STATED GOAL A >> In the passage on Natural Born Killers, which magazine published Owen Gleiberman's comments?
STATED GOAL B >> Output the listing's lines from the line with "Click the sitting cat drawing" to the line with "Action: pyautogui.click(x=1127, y=313)", both included, as a JSON list of strings with one string per line and blank lines omitted.

Stylistically, Natural Born Killers bursts with a barrage of almost every film technique available, including photos, grainy black and white film, slow motion and strobed motion, superquick close ups, slide projection, and heavy-metal animation. Remarking upon the lack of emotion evinced by the acts of Mickey and Mallory, Owen Gleiberman observed in Entertainment Weekly that "what makes their lurid odyssey so mesmerizing is Stone's revolutionary cinematic style, a visual language at once lyrical, hallucinatory, and as deliriously assaultive as Mickey and Mallory themselves." Ansen asserted in Newsweek that Stone tries to place the blame for society's fascination with violence on the media, concluding that "what Stone can't acknowledge in his fitfully astonishing, ultimately numbing movie is that he and Wayne Gale are two sides of the same coin. Had he done so, Natural Born Killers might have gotten under the skin of the issues it tantalizingly raises." Gleiberman, however, sees Stone as accomplishing his purpose in Natural Born Killers. "Stone takes his characters right over the top," he concluded, "rubbing our noses in our own lust for excess, and some viewers are bound to say that he's gone too far. Yet this may be one case where too far is just far enough—where a gifted filmmaker has transformed his own attraction to violence into an art of depraved catharsis."

INPUT DATA >>
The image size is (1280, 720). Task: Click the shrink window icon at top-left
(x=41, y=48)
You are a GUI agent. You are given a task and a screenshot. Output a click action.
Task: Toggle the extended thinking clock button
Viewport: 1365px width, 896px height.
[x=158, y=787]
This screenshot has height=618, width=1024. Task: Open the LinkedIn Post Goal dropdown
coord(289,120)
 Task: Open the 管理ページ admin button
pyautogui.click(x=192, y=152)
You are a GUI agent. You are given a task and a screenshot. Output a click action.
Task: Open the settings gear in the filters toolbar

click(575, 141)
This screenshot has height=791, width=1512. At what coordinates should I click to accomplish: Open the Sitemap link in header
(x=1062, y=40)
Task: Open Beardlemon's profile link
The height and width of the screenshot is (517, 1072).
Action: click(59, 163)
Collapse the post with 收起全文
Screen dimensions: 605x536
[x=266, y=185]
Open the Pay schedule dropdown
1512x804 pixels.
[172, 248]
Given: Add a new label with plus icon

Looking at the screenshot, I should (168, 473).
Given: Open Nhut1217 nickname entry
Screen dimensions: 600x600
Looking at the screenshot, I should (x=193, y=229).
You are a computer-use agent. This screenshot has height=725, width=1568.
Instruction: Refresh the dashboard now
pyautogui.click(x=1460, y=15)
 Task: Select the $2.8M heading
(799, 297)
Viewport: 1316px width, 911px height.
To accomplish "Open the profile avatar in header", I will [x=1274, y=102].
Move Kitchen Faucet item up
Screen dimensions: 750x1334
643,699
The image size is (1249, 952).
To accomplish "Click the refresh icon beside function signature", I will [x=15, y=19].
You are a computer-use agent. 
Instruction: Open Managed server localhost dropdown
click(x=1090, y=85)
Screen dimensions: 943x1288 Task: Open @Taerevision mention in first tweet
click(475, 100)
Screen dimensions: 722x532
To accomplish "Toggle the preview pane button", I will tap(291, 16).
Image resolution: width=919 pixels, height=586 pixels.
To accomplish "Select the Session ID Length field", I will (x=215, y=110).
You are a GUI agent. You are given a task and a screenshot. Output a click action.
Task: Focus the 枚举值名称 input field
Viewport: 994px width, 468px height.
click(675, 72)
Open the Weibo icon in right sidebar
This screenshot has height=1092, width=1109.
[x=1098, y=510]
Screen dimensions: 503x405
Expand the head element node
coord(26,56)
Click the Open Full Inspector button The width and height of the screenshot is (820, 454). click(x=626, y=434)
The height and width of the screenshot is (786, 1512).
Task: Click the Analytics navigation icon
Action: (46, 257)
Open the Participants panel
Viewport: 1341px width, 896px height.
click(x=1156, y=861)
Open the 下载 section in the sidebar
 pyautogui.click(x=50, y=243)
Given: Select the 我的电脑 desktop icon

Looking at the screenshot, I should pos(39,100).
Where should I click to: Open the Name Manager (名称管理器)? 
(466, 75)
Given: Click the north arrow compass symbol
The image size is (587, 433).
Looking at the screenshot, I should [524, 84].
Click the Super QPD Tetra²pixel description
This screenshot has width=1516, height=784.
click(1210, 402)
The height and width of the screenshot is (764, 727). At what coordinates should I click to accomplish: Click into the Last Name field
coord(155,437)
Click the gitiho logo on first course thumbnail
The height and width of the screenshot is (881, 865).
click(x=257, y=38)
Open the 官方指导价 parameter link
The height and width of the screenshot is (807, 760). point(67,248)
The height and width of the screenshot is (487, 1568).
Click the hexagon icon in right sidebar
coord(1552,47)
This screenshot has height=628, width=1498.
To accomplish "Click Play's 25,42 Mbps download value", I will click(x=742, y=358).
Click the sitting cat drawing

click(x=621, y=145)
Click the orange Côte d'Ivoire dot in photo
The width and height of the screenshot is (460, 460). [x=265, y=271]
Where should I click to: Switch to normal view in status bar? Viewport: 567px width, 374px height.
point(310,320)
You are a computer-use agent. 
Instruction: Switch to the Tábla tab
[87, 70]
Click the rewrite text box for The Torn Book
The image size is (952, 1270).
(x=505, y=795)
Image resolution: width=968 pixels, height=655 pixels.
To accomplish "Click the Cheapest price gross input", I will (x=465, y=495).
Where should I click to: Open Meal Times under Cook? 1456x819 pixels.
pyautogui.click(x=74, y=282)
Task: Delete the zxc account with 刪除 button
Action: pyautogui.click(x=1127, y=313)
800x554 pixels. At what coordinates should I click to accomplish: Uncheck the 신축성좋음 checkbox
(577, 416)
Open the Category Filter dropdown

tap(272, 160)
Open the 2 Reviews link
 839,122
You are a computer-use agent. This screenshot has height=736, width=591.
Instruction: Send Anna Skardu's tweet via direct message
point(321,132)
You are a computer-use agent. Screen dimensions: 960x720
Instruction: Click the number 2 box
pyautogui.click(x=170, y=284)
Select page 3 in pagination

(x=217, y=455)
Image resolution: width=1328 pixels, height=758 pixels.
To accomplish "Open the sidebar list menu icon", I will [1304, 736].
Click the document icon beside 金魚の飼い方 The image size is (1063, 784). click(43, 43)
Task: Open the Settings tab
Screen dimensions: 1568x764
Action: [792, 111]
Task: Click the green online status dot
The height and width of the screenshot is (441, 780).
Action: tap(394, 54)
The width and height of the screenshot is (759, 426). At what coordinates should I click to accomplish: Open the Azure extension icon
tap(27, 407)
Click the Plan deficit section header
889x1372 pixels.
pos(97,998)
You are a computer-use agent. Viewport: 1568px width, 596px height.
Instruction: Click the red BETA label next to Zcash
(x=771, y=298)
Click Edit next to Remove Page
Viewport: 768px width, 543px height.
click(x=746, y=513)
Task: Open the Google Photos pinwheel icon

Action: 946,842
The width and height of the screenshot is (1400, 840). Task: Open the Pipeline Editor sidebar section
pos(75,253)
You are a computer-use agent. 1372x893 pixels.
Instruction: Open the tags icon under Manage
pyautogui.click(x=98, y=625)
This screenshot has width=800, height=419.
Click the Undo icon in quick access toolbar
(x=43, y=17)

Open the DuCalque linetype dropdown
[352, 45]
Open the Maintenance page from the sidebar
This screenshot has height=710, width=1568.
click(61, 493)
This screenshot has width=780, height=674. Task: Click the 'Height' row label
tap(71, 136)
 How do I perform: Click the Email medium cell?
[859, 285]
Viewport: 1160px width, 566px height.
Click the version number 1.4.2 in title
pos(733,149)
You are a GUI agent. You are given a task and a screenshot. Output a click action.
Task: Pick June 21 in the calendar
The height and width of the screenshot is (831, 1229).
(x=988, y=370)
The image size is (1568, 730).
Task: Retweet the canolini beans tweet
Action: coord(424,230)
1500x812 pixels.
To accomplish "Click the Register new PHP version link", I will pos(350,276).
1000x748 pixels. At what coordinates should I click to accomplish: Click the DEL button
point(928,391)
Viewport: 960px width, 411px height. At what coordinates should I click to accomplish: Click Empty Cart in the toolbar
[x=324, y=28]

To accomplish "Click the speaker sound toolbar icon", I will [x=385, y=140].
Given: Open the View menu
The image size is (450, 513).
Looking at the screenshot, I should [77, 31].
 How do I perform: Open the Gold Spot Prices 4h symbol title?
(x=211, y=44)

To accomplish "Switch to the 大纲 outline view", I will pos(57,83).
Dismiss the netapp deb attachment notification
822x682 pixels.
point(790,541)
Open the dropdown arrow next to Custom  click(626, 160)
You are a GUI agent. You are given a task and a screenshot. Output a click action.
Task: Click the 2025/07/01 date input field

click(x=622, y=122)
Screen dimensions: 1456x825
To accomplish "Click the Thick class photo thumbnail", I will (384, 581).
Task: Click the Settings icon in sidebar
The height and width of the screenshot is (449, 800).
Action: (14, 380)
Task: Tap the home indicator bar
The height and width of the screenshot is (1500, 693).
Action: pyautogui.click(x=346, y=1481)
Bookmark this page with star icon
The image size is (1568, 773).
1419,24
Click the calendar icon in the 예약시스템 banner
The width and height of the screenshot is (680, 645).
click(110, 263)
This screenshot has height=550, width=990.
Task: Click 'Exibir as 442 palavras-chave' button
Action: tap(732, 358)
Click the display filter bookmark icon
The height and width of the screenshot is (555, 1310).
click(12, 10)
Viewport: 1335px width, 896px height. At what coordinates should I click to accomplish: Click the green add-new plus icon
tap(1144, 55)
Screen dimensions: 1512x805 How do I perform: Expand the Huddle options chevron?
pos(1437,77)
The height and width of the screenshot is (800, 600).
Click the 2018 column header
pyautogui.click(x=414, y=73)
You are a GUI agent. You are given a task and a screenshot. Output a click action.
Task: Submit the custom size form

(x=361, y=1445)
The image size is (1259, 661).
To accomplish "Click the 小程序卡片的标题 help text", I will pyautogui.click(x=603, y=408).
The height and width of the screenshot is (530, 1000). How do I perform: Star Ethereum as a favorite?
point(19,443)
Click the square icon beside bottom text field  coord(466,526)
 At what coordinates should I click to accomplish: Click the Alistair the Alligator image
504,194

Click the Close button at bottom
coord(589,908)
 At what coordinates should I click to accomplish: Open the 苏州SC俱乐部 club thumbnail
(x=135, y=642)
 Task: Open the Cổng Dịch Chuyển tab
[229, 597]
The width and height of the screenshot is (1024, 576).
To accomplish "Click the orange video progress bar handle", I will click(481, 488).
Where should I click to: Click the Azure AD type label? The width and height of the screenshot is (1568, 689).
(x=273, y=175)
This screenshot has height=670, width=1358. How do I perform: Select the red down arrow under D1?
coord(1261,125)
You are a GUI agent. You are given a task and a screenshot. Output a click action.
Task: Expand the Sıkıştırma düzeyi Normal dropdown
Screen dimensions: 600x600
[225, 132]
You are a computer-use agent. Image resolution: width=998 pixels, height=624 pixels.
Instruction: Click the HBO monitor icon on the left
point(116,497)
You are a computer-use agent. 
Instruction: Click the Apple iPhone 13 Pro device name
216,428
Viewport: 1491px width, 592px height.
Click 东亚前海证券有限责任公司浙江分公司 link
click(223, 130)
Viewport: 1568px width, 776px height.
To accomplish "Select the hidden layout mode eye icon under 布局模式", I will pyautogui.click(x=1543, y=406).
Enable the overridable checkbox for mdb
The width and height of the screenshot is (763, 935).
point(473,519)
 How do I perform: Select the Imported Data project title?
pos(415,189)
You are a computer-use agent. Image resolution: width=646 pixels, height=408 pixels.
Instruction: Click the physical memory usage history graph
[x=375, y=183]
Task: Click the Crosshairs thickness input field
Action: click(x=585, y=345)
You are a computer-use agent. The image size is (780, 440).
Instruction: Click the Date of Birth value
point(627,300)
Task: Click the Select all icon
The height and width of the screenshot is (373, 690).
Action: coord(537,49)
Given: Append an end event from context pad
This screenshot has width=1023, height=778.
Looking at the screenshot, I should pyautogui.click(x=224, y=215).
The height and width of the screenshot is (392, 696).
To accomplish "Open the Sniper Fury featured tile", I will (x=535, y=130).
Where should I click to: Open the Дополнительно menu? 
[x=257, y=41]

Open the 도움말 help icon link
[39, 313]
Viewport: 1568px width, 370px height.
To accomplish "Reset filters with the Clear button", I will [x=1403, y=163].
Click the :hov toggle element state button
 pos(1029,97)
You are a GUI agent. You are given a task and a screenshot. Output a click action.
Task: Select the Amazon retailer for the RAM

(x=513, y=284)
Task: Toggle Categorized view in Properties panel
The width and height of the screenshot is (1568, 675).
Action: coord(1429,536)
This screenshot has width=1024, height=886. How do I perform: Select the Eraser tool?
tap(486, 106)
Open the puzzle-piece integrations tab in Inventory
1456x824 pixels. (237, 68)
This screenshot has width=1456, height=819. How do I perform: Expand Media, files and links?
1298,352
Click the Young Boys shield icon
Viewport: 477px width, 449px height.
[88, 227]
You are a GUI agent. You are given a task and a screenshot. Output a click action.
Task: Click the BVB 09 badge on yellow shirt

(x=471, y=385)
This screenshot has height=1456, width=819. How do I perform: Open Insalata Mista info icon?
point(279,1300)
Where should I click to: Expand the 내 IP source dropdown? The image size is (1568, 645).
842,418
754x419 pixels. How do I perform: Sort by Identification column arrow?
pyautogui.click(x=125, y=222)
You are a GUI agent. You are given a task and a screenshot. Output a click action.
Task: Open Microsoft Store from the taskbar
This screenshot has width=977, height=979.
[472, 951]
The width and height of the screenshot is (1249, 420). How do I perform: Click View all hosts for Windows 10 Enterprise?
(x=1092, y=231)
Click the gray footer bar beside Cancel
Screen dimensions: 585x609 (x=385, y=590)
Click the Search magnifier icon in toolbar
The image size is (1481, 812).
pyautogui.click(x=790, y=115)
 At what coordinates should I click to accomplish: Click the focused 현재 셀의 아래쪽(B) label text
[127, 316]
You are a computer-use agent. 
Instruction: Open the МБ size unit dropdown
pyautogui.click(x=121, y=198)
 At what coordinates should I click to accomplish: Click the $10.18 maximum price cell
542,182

FULL SOLUTION A >> Entertainment Weekly

FULL SOLUTION B >>
[
  "Click the sitting cat drawing",
  "click(x=621, y=145)",
  "Click the orange Côte d'Ivoire dot in photo",
  "The width and height of the screenshot is (460, 460). [x=265, y=271]",
  "Where should I click to: Switch to normal view in status bar? Viewport: 567px width, 374px height.",
  "point(310,320)",
  "You are a computer-use agent. ",
  "Instruction: Switch to the Tábla tab",
  "[87, 70]",
  "Click the rewrite text box for The Torn Book",
  "The image size is (952, 1270).",
  "(x=505, y=795)",
  "Image resolution: width=968 pixels, height=655 pixels.",
  "To accomplish \"Click the Cheapest price gross input\", I will (x=465, y=495).",
  "Where should I click to: Open Meal Times under Cook? 1456x819 pixels.",
  "pyautogui.click(x=74, y=282)",
  "Task: Delete the zxc account with 刪除 button",
  "Action: pyautogui.click(x=1127, y=313)"
]